Question

If ionic radius of \( Cs^+ \) and \( Cl^- \) are 1.69 Å and 1.81 Å respectively, the edge length of unit cell is

• A. 4.04 Å
• B. 3.50 Å
• C. 7.00 Å
• D. None of these

Hint:

For a BCC structure (like CsCl), the ions touch along the body diagonal, so \(\sqrt{3}a = 2(r_+ + r_-)\). For FCC structure (like NaCl), the ions touch along the face diagonal, so \(\sqrt{2}a = 2(r_+ + r_-)\).

Answer 1

The Correct Option is A

Step 1: Understanding the Concept:
CsCl has a body-centered cubic (BCC) structure. In the CsCl structure, the Cl\(^-\) ions form a simple cubic lattice, and the Cs\(^+\) ion occupies the body center.

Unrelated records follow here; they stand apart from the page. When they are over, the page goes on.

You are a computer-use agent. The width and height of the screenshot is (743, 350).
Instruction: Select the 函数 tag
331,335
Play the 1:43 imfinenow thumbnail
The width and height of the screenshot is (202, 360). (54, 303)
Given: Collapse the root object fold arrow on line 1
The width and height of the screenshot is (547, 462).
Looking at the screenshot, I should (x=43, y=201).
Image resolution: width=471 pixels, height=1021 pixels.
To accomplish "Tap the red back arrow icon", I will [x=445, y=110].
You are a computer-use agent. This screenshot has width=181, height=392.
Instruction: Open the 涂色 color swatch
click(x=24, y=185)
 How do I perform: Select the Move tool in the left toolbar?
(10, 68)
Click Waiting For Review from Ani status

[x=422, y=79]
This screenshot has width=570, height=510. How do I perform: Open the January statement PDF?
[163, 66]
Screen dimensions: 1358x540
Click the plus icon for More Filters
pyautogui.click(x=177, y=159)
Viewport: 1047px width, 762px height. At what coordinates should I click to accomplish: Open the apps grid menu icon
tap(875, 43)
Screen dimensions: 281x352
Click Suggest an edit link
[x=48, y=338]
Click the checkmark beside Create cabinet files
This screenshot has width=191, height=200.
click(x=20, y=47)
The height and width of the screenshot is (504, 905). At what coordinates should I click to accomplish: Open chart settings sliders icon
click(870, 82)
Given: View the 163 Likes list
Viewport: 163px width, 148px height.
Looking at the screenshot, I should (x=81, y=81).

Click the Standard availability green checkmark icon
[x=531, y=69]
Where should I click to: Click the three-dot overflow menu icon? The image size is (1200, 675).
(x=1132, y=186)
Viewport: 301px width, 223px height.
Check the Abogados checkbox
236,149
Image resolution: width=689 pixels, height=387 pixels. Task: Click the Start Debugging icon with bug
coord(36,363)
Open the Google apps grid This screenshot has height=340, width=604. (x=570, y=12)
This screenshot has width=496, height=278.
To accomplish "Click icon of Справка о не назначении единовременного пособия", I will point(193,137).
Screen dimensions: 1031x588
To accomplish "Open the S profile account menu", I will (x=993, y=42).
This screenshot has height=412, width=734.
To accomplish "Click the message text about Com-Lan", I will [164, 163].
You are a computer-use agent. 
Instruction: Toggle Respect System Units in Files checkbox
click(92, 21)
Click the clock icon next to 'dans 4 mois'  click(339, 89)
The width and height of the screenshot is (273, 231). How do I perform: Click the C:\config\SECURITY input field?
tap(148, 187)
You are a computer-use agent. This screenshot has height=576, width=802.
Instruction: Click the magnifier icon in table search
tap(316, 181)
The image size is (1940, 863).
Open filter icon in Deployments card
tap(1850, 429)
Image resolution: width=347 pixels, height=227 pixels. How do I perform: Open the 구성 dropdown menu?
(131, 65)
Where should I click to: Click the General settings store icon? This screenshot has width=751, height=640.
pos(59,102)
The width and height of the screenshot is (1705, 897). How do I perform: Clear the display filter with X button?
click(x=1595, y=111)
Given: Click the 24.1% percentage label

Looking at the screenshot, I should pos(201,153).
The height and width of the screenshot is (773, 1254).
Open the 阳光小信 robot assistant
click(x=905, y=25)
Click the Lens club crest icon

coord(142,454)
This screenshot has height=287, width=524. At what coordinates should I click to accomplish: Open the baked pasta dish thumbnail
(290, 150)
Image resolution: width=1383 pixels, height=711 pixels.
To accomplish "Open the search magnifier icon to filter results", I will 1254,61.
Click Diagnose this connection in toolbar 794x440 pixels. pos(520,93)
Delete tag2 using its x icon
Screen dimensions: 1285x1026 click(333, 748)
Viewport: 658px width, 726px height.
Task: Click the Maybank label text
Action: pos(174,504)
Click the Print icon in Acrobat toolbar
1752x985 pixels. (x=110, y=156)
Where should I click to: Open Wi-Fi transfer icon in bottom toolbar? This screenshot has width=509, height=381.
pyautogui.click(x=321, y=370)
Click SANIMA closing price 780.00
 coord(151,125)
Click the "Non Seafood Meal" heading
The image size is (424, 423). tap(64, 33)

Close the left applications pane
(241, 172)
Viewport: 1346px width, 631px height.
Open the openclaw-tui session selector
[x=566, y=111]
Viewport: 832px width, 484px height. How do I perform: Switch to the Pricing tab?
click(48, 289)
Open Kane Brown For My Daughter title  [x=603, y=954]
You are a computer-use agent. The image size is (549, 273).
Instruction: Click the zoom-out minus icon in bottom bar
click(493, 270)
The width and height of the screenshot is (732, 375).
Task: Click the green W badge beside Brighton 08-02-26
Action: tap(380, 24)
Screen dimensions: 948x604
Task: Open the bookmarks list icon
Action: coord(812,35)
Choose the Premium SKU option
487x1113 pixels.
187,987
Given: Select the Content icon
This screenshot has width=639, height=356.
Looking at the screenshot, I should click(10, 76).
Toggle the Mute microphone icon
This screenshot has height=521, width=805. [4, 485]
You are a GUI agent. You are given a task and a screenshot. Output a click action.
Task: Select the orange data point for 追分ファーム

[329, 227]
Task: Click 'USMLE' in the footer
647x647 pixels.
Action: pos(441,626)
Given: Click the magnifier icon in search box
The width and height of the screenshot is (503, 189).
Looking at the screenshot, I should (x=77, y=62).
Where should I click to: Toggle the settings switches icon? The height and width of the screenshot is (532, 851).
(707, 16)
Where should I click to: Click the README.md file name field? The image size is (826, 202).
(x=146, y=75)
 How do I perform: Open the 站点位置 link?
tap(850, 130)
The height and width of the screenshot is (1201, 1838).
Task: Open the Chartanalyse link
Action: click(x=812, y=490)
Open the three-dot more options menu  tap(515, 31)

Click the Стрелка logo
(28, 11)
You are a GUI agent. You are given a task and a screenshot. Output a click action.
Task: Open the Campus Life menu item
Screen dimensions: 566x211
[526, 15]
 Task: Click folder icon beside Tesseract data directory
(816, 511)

The ions touch along the body diagonal.
Step 2: Detailed Explanation:
In the CsCl structure, the relationship between the edge length (a) and the sum of the ionic radii (r\(_{Cs^+}\) + r\(_{Cl^-}\)) is given by: \[ \sqrt{3}a = 2(r_{Cs^+} + r_{Cl^-}) \] Given: \( r_{Cs^+} = 1.69 \) Å, \( r_{Cl^-} = 1.81 \) Å. Sum of radii = \( 1.69 + 1.81 = 3.50 \) Å. Thus, \( \sqrt{3}a = 2 \times 3.50 = 7.00 \) Å. So, \( a = \frac{7.00}{\sqrt{3}} = \frac{7.00}{1.732} \approx 4.04 \) Å.
Step 3: Final Answer:
The edge length of the unit cell is 4.04 Å, option (A).